Posted by admin on février 27th, 2012
Je vois aujourd’hui une France qui refuse d’assumer son histoire. Des immigrés venant en grande partie de ses anciennes colonies à savoir l’Afrique et plus particulièrement le Maghreb n’ont jamais pu s’intégrer dans l’espace culturelle de la patrie des droits de l’homme. Une attente la plus farfelue des politiques qui se sont succédées depuis les années soixante. En fait, la culture française qui, en aucun cas représente des valeurs universelles, ne peut engloutir les différences des ethnies d’origine africaine. En effet, toutes les valeurs en présence sur le sol français- y compris celles du pays hôte- sont souvent diamétralement opposées. Elles se transmettent de génération en génération par le biais de pratiques très anodines relevant de la sphère privée de la vie des gens. L’école laïque n’a pas pu venir à bout de ses particularités et aucune politique éducative n’a pu niveler ces contradictions. Ce qui implique qu’une France plurielle ne peut voit le jour et le malaise des Français de souche va s’exacerber de plus en plus du fait des pratiques quotidiennes – somme toutes légitimes – des autres « Français » d’origine africaine qui, revendiquant un plein exercice de leur droit de citoyen, vont finir par obliger la France entière à intégrer les nouvelles valeurs africaines d’une partie de sa population. Votez donc Marie Le Pen pour accélérer cette mutation.

Tu finiras par te lasser

Posted by admin on septembre 28th, 2012
Tu finiras par te lasser… de tout. de toi, de ta femme adorée, de tes enfants chéris… de tes amis intimes… Et, à chaque fois que tu tentes de te réconcilier avec le monde, tes forces te lâcheront… Ta solitude te rattrapera encore et encore… Tu finiras donc par te lasser. Tu regarderas ce qui reste de ton monde à travers un trou comme si tu épiais les voisins d’en face. Tu attendras la nuit pour cacher ta détresse sous la couverture en faisant semblant d’avoir retrouvé enfin un sommeil profond… alors, en réalité tu rumines les instants de ta journée… peut-être arriveras-tu à digérer ce néant incommensurable où tu t’es recroquevillé.

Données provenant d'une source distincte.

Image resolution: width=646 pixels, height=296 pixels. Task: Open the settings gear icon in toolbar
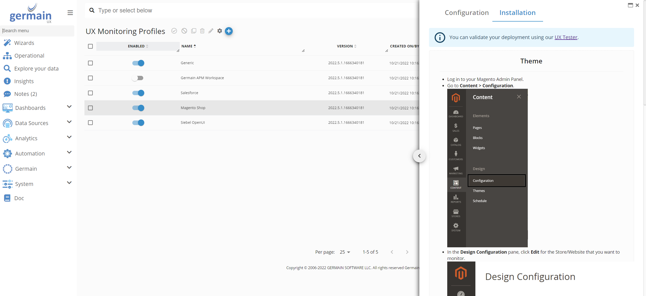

Tu passeras ta vie en revue. Et, à chaque époque passée, tu essayeras de comprendre, de sentir quelque chose… Finalement, rien ne valait la peine d’être vécu… Des souvenirs inutiles… une mémoire de trop. Et, souvent, au milieu de la nuit, tu te réveilles en sursaut… Une peur terrifiante consomme ce qui reste de toi…
Cette peur de perdre une fois pour toute ta solitude!